The great thing about shooting competitively is that this is essentially my IDPA competition rig. So, all that time spent standing around with a gun on one hip and two magazines on the other isn't wasted - my magazines are where I am used to them being and I've got tools to deal with a lot more than I do with just a gun.

Back to George the Travelling Salesman. The police showed up and took him into custody for unlicensed soliciting. When they came to the door to take a statement from me, I stepped out on to the porch with my Go-Pants on. This is another advantage over carrying your defensive handgun around, a legal one. Open carry is legal in Virginia, but it ought to be done sensibly when the police are called to your location to investigate suspicious activity. A conversation with the police with a gun on your hip and one with a gun in your hand are two entirely different experiences. I'd bet there's a pretty clear change in tenor when you walk out of the front door with a gun in your hand.

Feedback from a friend in law enforcement advises me that I ought to add a cover garment to my kit to avoid being mistaken for the suspicious activity the police are looking for. This seems sensible, especially if something drew me out of the house while they were on their way. I can't think of what that might be, but it's a good reason to stage the whole IDPA kit, vest and all, under the nightstand.

Feel free to give some feedback on what I ought to add to the Go-Pants kit. Does anybody else keep a similar setup handy?


  1. "shootin' shorts?"

    "shooter's shorts?"

  2. I've gotta figure out how to incorporate my cell phone into my setup.

    Anyway, my approach is to just grab my loaded shotgun if time is short, or if I've got a bit more time, I have a gunbelt with my holstered handgun which I can strap on, then the shotgun.

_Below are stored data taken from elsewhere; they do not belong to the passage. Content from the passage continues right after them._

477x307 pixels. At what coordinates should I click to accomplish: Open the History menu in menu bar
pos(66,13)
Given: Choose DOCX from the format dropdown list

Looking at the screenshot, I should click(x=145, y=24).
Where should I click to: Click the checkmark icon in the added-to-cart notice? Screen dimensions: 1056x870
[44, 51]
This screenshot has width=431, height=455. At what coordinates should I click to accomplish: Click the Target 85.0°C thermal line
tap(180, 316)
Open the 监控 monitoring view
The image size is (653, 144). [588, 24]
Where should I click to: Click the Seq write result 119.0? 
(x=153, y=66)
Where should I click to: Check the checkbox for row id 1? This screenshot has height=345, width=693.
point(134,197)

    But I've gotta remember to get that cell phone into the mix somehow. Thanks for making me think.

  3. Boyd,

    I have never tried it but it is my understanding that an old deactivated cell phone can still dial 911 as long as it can get a signal. I keep one plugged in next to my pistol incase things go bump and I need to make the call. My cellphone ends up in the kitchen or in the car, the house phones are god knows where, this way I know I have a phone available.

    I think I may just have to incorporate the go shorts concept into my gear. I don't think my neighbors would really be to excited to see me come out the front door in my boxers with a holster.
    I may just have to set it up to where they are plogged in to keep the phone charged.

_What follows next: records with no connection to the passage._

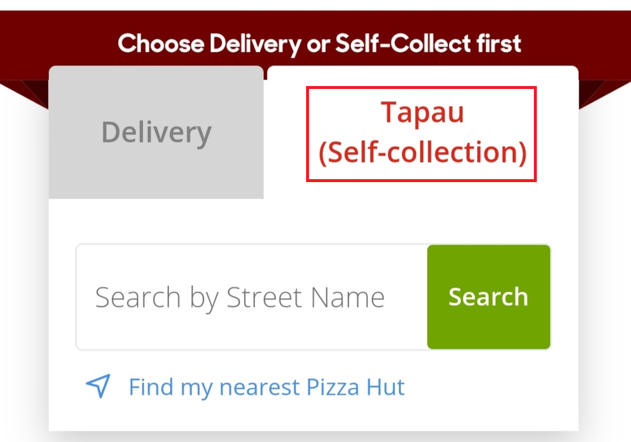Click the Choose Delivery or Self-Collect first heading

click(319, 44)
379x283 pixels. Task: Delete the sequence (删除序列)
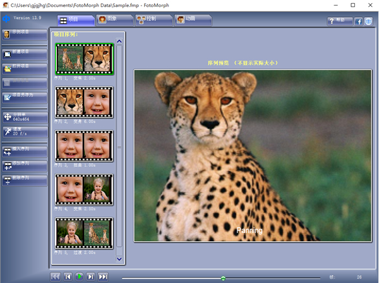click(24, 180)
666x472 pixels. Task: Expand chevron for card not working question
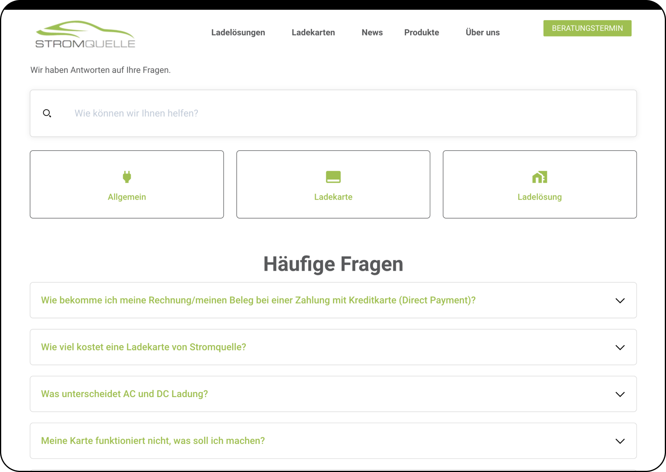(620, 441)
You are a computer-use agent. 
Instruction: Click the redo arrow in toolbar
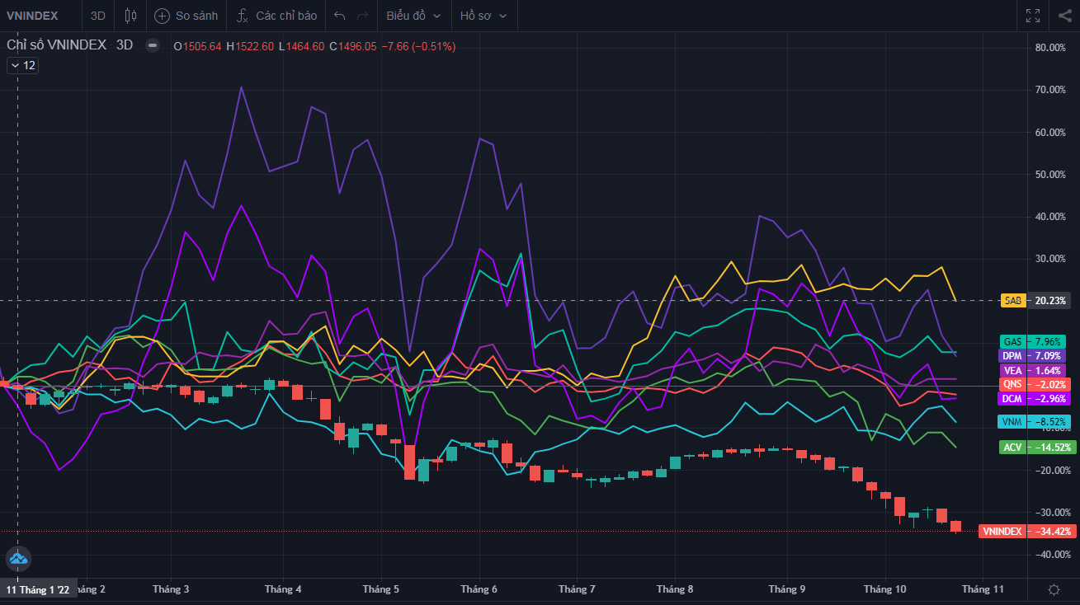(x=362, y=16)
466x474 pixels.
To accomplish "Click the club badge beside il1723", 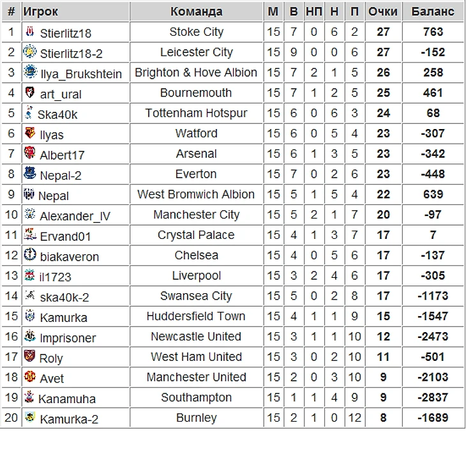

  4. I just grab my 5.11 vest since it has everything but the phone already on board.

  5. That's a great idea, Johnnyreb, and Robb wouldn't have to wear pants for that solution!

  6. Yeah, gotta run with the vest.

    Pants are just nature's way of telling you that you need to move farther south.

  7. I'd suggest an inexpensive micro recording device, except that it's my opinion that men in particular should be carrying one at almost all times regardless, rather than just with their Go-kit.

  8. Mine's a maxpedition versipack.

    For comms, I have my cell by the bed. But I also keep an old, not hooked up cell in an outer pocket of the versipack, plugged in.

    Deactivated cells phones will still dial 911, and the plug is the type that will pull out of the phone if I grab and git.

    The bag has a spare XD mag, spare AR mag, spare light, spare knife, keychain light on the exterior, and a medkit inside. The conceal carry pocket is set up to take my bedside XD/light combo.

    I also have a set of house keys attached to a chemlight in the pack. If the need arises, I can break the chemlight, cut the window screen and toss the house keys to responiding LEOs.

    In the event of badness, I can sling this over my shoulder and have enough gear to go. What I need to add is copies of ID/CCW in case the wallet gets left.

    It also makes for a nice, quick go-kit if I have to make a late night grocery run.

  9. I use an old DeSantis fanny pack, contains a Glock, a Surefire, a tiny LED light, and a house key. When I'm not dressed to go out with my normal concealment rig, it's worn on me, except when I'm in the shower (then it's hooked on the towel bar) or in bed (on the nightstand).

    I like the chemlight attached to house key idea.